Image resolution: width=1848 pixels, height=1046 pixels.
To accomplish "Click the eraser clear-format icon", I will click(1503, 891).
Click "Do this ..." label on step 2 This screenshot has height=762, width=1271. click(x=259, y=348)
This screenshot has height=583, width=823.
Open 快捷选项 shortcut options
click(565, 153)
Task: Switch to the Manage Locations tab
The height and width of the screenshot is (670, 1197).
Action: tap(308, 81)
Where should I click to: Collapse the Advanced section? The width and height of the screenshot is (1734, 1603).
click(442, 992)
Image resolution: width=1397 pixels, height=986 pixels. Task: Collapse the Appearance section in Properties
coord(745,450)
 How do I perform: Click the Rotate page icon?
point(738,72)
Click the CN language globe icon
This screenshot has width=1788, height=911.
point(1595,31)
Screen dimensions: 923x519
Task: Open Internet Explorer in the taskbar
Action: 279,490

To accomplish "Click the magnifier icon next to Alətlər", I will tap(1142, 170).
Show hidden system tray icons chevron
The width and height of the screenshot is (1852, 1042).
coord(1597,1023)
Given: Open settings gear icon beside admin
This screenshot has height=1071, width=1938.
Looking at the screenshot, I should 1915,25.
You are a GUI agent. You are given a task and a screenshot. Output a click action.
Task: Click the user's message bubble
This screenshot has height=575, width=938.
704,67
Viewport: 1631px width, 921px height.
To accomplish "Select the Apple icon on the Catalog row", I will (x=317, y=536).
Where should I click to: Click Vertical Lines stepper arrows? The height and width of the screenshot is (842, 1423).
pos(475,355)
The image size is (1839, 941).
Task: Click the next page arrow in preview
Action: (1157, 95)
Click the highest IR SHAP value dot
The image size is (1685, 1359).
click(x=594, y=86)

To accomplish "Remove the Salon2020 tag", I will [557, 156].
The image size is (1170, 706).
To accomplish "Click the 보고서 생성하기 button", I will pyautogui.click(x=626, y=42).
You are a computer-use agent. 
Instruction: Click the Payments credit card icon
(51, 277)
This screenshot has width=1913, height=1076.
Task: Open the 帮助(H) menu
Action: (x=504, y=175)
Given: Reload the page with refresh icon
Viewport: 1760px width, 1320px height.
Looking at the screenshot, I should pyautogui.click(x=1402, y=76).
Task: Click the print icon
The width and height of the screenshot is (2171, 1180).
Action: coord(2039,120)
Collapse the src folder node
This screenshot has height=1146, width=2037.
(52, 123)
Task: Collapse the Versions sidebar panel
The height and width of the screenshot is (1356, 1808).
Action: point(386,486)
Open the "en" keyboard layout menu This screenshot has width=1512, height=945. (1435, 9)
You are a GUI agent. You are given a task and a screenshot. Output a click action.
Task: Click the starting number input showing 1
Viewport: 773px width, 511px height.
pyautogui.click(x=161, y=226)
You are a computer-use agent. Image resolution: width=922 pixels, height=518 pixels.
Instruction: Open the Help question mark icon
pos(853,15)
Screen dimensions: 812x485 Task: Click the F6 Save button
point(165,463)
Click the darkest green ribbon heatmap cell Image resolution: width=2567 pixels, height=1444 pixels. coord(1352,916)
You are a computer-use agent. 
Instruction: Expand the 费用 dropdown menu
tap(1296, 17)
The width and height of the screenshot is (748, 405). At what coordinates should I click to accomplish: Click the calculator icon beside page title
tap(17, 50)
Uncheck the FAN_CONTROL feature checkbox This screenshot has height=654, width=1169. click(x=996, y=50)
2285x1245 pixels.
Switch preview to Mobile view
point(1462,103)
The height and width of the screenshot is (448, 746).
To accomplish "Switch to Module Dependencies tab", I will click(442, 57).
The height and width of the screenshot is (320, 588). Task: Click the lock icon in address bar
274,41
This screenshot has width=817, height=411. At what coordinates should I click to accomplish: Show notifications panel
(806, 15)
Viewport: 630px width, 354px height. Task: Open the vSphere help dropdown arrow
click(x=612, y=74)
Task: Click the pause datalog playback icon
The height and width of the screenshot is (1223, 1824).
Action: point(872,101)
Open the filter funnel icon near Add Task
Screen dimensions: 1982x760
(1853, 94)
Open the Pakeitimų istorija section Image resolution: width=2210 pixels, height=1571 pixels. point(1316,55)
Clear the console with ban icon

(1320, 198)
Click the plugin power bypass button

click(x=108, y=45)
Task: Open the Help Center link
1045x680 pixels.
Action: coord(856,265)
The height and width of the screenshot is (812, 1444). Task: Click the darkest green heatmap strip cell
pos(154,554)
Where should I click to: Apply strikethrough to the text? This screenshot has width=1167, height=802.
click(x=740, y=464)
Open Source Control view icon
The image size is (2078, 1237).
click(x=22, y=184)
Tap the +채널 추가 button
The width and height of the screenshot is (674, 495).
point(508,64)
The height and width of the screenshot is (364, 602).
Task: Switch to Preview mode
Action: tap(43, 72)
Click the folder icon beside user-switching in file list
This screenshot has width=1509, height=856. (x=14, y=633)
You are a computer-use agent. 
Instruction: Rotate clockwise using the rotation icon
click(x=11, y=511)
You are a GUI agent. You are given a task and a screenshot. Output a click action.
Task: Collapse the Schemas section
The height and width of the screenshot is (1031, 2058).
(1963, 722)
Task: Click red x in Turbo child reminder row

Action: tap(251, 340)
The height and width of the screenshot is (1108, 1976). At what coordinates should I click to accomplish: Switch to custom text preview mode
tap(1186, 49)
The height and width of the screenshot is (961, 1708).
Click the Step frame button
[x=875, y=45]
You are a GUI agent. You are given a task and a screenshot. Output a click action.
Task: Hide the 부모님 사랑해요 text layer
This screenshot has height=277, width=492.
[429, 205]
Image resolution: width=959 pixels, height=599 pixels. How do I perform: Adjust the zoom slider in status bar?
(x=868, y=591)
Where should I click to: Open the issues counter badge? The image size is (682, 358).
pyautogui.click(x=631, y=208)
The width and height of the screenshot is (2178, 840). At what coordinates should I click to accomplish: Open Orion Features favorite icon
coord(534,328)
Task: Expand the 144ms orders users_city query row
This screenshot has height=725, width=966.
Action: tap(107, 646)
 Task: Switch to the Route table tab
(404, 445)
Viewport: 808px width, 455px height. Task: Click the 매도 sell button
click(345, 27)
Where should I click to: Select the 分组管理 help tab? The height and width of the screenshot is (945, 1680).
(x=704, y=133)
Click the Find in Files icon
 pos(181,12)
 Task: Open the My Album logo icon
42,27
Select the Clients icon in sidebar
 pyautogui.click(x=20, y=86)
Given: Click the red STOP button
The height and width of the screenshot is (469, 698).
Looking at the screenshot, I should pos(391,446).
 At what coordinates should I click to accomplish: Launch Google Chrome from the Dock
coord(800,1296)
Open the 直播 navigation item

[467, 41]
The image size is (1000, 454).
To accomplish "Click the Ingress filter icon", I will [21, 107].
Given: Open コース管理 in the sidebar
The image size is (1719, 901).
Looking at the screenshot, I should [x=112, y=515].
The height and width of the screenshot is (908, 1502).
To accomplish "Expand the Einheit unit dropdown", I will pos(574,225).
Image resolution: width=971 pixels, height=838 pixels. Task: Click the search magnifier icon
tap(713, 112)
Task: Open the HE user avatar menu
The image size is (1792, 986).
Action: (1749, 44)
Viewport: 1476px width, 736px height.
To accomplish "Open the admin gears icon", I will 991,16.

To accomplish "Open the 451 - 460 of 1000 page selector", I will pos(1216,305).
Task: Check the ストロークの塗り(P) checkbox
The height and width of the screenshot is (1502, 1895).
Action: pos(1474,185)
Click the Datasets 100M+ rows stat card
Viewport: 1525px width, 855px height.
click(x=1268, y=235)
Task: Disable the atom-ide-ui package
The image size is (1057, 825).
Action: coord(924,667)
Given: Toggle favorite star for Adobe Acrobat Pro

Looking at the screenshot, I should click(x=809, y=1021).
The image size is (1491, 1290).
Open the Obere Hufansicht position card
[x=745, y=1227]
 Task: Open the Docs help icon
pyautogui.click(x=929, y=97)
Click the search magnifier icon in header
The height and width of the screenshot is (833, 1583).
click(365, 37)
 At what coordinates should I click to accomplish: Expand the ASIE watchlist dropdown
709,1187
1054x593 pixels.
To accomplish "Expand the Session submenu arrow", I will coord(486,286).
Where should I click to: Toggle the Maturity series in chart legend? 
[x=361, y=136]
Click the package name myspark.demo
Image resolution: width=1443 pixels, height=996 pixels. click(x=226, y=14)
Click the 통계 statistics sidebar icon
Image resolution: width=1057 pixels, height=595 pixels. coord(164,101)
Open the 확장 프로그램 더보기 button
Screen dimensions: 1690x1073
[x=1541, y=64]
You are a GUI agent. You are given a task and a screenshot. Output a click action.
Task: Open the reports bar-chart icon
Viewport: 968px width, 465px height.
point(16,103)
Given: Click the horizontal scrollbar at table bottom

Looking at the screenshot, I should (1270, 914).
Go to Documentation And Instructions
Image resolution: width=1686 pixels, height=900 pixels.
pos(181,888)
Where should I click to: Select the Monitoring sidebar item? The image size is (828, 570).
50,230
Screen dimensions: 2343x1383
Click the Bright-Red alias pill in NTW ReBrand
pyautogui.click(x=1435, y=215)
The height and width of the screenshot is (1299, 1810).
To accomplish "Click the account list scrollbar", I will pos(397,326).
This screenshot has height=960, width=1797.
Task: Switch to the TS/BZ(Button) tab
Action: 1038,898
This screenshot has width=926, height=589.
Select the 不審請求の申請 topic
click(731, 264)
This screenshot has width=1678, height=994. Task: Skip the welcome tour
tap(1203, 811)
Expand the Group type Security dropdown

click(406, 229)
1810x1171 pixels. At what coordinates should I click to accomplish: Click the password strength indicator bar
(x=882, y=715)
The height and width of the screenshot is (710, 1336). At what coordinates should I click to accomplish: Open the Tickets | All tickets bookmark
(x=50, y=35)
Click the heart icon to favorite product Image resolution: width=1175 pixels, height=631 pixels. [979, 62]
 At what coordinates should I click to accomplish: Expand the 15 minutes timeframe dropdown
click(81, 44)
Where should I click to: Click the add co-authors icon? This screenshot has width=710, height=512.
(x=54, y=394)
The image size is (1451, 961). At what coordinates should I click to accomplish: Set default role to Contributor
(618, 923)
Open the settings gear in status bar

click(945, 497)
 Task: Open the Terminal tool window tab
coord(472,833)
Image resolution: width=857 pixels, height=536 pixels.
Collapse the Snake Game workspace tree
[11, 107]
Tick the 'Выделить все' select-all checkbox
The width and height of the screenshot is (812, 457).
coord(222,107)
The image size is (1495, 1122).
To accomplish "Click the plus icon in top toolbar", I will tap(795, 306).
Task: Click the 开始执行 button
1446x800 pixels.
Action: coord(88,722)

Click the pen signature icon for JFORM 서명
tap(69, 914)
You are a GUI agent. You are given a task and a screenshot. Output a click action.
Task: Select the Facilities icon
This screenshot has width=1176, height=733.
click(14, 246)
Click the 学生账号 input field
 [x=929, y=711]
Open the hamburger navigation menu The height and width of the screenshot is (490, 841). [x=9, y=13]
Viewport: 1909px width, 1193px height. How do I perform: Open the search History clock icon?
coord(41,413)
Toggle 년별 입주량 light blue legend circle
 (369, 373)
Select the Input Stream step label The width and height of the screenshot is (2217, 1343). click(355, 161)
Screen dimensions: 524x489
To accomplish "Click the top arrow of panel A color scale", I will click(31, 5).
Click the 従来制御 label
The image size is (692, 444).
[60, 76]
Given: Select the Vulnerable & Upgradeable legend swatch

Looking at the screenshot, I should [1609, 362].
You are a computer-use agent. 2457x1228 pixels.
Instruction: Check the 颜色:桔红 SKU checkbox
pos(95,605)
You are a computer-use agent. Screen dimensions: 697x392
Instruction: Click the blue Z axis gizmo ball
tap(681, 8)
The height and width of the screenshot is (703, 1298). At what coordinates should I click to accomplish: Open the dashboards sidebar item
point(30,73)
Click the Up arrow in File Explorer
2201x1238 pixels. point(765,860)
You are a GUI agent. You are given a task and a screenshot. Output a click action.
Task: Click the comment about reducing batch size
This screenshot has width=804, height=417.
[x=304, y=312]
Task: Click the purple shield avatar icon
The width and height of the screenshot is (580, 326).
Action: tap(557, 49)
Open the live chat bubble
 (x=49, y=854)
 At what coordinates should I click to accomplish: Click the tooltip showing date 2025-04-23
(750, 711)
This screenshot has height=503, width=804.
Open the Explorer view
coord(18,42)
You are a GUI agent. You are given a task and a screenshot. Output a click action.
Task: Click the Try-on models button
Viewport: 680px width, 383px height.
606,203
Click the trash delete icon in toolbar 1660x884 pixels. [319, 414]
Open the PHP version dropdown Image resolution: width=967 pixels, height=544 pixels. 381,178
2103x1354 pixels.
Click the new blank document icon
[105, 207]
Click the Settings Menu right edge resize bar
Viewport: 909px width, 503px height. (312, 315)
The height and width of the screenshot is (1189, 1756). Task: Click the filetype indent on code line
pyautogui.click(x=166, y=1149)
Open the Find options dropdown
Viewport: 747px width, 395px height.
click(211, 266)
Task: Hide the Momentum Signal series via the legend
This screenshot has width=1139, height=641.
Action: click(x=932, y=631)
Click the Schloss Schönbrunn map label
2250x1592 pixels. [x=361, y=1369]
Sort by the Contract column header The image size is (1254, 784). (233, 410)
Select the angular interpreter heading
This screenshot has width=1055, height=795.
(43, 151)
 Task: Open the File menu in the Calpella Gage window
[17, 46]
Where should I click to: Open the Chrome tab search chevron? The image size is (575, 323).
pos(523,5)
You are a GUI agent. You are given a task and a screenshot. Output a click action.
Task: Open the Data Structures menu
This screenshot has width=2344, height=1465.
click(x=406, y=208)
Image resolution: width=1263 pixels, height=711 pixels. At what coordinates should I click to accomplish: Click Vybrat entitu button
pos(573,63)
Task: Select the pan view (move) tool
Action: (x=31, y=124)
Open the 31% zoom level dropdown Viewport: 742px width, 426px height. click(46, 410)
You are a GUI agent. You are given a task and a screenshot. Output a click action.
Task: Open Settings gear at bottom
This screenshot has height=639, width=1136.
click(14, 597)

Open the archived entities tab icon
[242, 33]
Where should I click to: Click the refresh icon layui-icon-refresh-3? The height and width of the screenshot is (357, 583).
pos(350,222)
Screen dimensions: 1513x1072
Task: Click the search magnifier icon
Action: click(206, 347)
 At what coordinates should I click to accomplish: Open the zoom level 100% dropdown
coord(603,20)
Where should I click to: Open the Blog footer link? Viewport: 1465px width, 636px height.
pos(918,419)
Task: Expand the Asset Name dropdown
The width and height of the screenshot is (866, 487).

| DIRECTIONS FOR THIS TASK |
Check every line above for the string "avatar", and copy the ones that have it.

| YOUR RESPONSE |
Task: Open the HE user avatar menu
Task: Click the purple shield avatar icon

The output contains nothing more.